Achieving distributed device situational awareness through cloud-based data management

Many use-cases from large-scale distributed systems require the correlation of real-time and historical data to achieve situational awareness and transform raw data into information. Traditional RDBMS databases cannot keep up with the data rates present in these large distributed systems, and are inefficient at running the kinds of queries needed to retrieve important information.

The recent explosion of virtualization and cloud based data management systems, known as NoSQL databases, allows us to approach these problems in an innovative way.

Use-cases for real-time data management are emerging in a large number of seemingly unrelated fields such as heavy industry, financial services, cyber security, transportation and aerospace and defense. Finding solutions to the situational awareness problem is essential to enable the next phase of the wired and wirelessly distributed and mobile society.

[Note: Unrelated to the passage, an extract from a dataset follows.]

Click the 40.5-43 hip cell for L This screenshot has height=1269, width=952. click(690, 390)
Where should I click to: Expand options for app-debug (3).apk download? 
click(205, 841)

In this article I will outline how to achieve situational awareness by connecting a distributed system to cloud-based data management tools. Using examples from several fields I will show how real-time and historical data can be combined to give the analyst a complete picture of emerging situations, as well as post-event analysis.

When talking about cloud-based solutions many immediately jump to large public offerings such as Amazon Web Services. These kinds of systems are not suitable for real-time distributed systems, and therefore are not the focus of this article. When referring to cloud computing in this article I’m referring to the definition of computing as a service. Integrating cloud computing with real-time distributed systems requires the existence of a private and dedicated cloud. (Figure 1 below).

Figure 1. Real-time wired and wirelessly distributed systems in the cloud require the use of a private and dedicated cloud management system.

The CAP Theorem and Implications

Distributed real-time data management is subject to Brewer’s Theorem, also known as the Consistency-Availability-Partitioning (CAP) theorem. Brewer’s theorem states that a distributed computer system cannot simultaneously provide Consistency, Availability and tolerance to network Partitioning (Brewer, 2000). Adding real-time requirements further constrains the system capabilities to the point where it may not be able to provide more than one of these desired properties: Availability.

One fundamental property of some NoSQL databases (Apache Cassandra) which is very useful in this context is the homogenous nature of system nodes. There are no super-nodes, and the system can interact with any node interchangeably. Therefore as long as the system has access to a single node data storage can continue, although correlation, retrieval and distribution may fail if the data is not in the available partition of the system.

The CAP theorem combined with real-time constraints places a greater burden on understanding and gathering requirements as well as designing scalable system. I would argue that in all software design understanding and categorizing requirements is the most essential project phase. In the case of large-scale data management systems it is even more important — there are fundamental and challenging trade-offs to consider and design for.